The clues, however, grow increasingly substantial: places linked to the Esterhazy case show up in the newspapers, and there are a number of (sometimes shady) people who seem to have played a role in both lives. When the man who would be Smith discovers that Esterhazy is now practicing psychiatry under the name Manne, he feels forced to resume his investigation.
If all that sounds unlikely, it is—but in fact the sense of implausibility is what makes the final act of the novel so engaging: how far can the author take the “reflective” coincidences and retain your interest? How much of a reflection of Manne’s original stalker can Manne/Smith become? When the rolling juggernaut of the plot finally comes to rest, where will it lie? The reader is aware of the dirigiste author, but whereas that often undermines storytelling by removing any sense of character-driven causality, here it acts as a tonic, a bracing challenge in which you are invited to pit your wits against Wilcken’s.
If the renewed investigation into the Esterhazy case is the novel’s strongest section, this is a result of all the careful work that has come before it, but that work is not without the occasional slip. The approach known as innovative fiction has produced innumerable short stories of interest and power, but seems less suited to longer work. Novels in the style often try to build continuity through the accrual of strange or absurd details that, although treated as deeply important, ultimately have no long-term effect. Like flour in a sauce, these ingredients add bulk but no flavor.

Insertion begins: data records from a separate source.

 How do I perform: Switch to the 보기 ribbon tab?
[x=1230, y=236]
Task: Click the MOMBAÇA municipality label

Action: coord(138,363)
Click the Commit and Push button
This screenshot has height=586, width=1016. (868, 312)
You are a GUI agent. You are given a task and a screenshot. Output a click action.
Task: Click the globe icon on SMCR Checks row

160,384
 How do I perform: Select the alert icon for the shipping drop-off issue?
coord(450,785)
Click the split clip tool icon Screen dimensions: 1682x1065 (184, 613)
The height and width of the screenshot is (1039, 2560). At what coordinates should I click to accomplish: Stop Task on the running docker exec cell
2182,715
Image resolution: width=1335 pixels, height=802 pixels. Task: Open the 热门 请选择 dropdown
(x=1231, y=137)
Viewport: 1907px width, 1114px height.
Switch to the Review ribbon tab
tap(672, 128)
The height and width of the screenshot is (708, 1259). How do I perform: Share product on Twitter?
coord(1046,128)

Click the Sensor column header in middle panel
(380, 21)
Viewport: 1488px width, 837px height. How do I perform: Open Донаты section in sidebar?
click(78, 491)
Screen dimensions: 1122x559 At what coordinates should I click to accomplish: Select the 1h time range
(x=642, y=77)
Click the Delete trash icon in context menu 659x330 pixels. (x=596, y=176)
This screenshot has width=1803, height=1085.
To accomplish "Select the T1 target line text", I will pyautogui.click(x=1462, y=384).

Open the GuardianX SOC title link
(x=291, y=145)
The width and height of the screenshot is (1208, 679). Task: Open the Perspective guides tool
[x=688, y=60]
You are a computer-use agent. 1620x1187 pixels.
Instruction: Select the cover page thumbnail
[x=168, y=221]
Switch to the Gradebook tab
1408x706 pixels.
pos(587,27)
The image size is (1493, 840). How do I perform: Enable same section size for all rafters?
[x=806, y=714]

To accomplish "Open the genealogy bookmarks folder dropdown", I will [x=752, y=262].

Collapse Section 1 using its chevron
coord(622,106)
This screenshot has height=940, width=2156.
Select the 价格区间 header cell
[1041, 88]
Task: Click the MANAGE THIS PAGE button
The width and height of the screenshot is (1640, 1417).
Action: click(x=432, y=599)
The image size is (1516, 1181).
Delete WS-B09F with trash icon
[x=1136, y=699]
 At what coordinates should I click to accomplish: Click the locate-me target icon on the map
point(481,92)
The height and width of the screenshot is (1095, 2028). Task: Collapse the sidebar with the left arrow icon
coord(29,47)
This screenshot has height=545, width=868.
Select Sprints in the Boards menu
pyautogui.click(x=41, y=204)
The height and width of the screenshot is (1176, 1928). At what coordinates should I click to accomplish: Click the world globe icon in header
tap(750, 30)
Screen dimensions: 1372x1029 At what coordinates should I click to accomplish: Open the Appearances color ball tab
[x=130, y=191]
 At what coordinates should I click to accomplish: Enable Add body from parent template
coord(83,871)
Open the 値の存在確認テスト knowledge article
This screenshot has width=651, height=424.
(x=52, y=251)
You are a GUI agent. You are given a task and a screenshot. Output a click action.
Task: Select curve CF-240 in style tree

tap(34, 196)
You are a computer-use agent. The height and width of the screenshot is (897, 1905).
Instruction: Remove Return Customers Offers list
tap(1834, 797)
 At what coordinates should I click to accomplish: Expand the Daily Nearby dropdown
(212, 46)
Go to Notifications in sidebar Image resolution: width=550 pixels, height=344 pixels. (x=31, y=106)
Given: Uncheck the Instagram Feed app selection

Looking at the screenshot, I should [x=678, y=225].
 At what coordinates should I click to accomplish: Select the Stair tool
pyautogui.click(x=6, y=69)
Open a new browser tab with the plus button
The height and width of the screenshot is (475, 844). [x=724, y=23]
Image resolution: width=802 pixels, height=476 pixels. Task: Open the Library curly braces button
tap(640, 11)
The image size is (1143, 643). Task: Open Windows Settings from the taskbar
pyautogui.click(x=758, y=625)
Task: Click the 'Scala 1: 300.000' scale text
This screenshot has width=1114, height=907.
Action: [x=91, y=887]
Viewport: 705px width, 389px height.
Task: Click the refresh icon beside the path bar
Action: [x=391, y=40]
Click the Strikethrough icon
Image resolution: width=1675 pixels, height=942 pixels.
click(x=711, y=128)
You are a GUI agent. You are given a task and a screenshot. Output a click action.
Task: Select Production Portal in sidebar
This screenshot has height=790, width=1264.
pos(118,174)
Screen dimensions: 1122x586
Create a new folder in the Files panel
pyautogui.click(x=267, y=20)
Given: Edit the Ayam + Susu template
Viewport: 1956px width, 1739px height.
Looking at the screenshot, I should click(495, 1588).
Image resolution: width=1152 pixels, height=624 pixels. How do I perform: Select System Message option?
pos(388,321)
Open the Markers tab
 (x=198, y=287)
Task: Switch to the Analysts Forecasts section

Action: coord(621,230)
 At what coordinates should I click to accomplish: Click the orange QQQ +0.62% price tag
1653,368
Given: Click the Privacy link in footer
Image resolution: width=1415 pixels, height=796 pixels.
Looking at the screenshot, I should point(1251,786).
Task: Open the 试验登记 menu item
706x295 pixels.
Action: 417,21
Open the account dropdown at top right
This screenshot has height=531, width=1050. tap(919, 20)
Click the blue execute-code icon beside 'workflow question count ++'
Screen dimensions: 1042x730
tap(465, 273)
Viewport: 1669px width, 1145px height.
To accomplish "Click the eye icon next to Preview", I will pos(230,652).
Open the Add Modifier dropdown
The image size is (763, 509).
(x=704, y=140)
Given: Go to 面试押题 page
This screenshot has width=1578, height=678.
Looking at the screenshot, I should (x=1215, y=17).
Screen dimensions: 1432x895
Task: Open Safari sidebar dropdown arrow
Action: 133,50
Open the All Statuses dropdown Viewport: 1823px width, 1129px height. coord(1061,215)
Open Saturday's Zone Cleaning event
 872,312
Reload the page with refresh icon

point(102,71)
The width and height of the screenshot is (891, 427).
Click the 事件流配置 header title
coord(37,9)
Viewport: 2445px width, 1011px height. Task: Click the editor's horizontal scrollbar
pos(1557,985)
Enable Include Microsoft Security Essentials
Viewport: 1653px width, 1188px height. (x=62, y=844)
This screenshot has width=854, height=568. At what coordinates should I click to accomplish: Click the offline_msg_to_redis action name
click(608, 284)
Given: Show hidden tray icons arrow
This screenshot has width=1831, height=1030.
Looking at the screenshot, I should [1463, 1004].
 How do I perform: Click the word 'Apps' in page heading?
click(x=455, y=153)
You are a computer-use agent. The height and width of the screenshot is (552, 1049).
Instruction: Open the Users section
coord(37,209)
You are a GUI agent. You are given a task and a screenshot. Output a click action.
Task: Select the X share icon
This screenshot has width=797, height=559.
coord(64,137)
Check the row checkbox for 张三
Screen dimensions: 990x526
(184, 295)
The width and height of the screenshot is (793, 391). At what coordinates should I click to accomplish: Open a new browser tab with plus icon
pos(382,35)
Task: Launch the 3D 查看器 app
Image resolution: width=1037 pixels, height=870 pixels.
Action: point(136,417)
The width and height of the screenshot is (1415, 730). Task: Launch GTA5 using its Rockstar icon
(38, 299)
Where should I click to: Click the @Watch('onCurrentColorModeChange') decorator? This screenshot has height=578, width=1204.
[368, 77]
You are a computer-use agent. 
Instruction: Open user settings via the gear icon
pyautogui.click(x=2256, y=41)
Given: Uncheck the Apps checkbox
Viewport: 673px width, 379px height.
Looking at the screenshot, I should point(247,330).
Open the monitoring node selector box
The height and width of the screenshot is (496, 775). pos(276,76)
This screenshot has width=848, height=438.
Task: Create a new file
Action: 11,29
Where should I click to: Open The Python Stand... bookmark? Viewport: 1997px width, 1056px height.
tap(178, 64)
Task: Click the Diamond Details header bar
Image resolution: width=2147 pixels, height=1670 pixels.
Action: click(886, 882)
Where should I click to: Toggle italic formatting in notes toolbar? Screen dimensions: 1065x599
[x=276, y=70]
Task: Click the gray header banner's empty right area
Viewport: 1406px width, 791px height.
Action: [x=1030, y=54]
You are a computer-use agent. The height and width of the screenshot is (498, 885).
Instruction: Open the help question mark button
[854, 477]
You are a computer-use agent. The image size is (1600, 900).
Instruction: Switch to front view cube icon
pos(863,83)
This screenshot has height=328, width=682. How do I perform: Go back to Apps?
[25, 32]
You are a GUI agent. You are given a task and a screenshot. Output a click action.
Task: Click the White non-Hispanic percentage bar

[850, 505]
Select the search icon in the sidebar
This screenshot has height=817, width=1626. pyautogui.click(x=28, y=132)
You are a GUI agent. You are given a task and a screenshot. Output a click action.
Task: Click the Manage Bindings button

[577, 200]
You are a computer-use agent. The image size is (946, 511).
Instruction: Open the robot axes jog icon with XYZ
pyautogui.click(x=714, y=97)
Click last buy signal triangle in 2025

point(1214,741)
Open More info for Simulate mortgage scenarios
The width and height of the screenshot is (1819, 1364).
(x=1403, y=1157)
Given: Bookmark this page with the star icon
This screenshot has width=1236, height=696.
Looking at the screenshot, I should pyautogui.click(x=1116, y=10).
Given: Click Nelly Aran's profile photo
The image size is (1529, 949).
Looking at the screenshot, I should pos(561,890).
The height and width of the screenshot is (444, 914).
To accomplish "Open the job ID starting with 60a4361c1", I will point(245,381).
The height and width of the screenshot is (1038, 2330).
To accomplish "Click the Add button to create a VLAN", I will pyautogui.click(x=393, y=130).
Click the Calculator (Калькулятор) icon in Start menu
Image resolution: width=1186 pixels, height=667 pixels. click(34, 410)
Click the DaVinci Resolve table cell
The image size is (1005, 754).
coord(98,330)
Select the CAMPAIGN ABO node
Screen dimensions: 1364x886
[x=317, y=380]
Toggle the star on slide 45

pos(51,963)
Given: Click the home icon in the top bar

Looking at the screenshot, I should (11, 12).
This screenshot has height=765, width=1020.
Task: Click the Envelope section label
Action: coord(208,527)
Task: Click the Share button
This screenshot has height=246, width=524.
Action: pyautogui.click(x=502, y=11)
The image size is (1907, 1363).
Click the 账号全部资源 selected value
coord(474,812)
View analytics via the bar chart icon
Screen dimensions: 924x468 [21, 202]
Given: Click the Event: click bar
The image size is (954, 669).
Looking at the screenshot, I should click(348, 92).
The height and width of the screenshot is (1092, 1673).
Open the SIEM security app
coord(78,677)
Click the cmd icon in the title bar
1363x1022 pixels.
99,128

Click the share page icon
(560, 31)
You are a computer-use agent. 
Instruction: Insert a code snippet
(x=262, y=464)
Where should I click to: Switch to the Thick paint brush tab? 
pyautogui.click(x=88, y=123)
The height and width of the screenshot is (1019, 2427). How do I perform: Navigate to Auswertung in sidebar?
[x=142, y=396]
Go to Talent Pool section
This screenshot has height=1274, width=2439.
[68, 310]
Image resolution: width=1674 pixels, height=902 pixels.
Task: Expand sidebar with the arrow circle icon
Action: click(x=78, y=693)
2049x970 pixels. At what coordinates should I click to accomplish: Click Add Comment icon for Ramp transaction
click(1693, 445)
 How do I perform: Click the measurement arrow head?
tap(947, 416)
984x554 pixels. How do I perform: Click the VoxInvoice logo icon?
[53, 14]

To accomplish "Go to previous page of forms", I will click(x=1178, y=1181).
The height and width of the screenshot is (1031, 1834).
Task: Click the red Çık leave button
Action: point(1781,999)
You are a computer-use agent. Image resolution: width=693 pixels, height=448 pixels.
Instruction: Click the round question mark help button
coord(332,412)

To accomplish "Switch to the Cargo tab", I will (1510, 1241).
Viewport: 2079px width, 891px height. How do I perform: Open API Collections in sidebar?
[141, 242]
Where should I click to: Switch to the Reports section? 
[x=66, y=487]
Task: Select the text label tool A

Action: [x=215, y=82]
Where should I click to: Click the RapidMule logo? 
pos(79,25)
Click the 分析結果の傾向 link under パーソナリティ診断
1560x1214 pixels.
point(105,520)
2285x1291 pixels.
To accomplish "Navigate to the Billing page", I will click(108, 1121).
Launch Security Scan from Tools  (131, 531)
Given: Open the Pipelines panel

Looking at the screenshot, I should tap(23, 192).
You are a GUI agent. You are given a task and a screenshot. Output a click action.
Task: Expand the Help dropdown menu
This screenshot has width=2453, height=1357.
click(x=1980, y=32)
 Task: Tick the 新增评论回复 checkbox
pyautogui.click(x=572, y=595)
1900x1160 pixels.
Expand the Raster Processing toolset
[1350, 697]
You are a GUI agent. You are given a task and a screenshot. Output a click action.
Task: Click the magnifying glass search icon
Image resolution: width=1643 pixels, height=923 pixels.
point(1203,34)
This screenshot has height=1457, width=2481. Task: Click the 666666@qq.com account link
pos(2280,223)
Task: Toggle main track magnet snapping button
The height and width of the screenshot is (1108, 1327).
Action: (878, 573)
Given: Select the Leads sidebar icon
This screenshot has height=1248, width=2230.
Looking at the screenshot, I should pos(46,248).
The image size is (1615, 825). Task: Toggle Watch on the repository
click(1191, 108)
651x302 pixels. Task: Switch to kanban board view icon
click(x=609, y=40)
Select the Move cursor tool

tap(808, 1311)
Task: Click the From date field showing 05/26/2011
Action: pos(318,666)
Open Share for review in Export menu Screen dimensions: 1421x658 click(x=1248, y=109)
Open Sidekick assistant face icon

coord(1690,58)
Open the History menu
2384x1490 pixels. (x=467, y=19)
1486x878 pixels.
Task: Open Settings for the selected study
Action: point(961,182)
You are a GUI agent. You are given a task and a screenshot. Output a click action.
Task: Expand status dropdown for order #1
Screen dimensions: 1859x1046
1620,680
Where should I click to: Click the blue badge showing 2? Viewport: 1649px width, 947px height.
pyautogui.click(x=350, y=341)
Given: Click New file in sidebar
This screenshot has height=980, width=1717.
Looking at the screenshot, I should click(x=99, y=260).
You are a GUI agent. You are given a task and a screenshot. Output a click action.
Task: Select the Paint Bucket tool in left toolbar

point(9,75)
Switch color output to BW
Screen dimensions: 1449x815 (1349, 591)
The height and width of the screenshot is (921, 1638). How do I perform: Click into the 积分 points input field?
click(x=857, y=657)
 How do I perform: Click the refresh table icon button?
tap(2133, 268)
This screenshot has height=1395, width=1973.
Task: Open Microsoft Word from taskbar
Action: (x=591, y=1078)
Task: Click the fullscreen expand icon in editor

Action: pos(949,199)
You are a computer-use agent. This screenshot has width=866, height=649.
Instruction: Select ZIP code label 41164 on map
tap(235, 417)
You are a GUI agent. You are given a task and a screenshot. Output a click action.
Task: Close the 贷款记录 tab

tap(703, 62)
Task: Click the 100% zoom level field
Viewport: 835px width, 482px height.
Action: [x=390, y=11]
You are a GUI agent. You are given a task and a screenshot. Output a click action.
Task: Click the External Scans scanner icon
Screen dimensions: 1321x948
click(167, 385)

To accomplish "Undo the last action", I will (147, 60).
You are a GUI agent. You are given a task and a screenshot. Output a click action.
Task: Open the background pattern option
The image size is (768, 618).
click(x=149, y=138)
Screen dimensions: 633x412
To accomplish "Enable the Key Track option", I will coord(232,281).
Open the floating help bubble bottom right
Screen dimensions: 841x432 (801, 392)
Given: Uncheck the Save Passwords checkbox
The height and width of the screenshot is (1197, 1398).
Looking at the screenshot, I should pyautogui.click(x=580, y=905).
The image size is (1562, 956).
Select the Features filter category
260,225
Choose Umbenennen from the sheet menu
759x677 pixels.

Perhaps because the section relating Manne’s long hospital stay relies so much on the narrator’s inner monologue of guesswork and assumption—Is the doctor’s question a test? Should he answer as Smith or as Manne?—Wilcken seems to have worried about bulk, and given in as a response to innovative fiction’s worst tic. When Manne/Smith inexplicably discovers a dead bird in his hospital room, for example, it is treated as a matter of such potentially grave significance one might imagine Norman Bates sleeping in the next bed. Once the chapter ends, the bird is never mentioned again. A woman regularly appearing outside Manne’s hospital room window is the object of similarly intense scrutiny, only to disappear without trace or effect.
The climax of The Reflection will not surprise many readers, but this is a study in genre, and the inevitability of a certain outcome—white hat wins high-noon shootout, underdog makes touchdown and kisses girl—is one of a genre’s most important guarantees. In this particular genre, that outcome is the revelation that identity is likely little more than a social construct.
As many readers will recognize, The Reflection is written in a style on which Paul Auster’s name is stamped, seemingly in indelible ink, and indeed comparisons to the maestro are easily made. That is not to say, however, that The Reflection is any less enjoyable, engaging, charming, or insightful—and it is all these things. It is only less revelatory of what can be done when philosophy and popular art are skillfully blended and no apologies made for either ingredient.
Tadzio Koelb teaches creative writing at Rutgers. Morasses, his translation of Andre Gide's Paludes, appeared in 2015.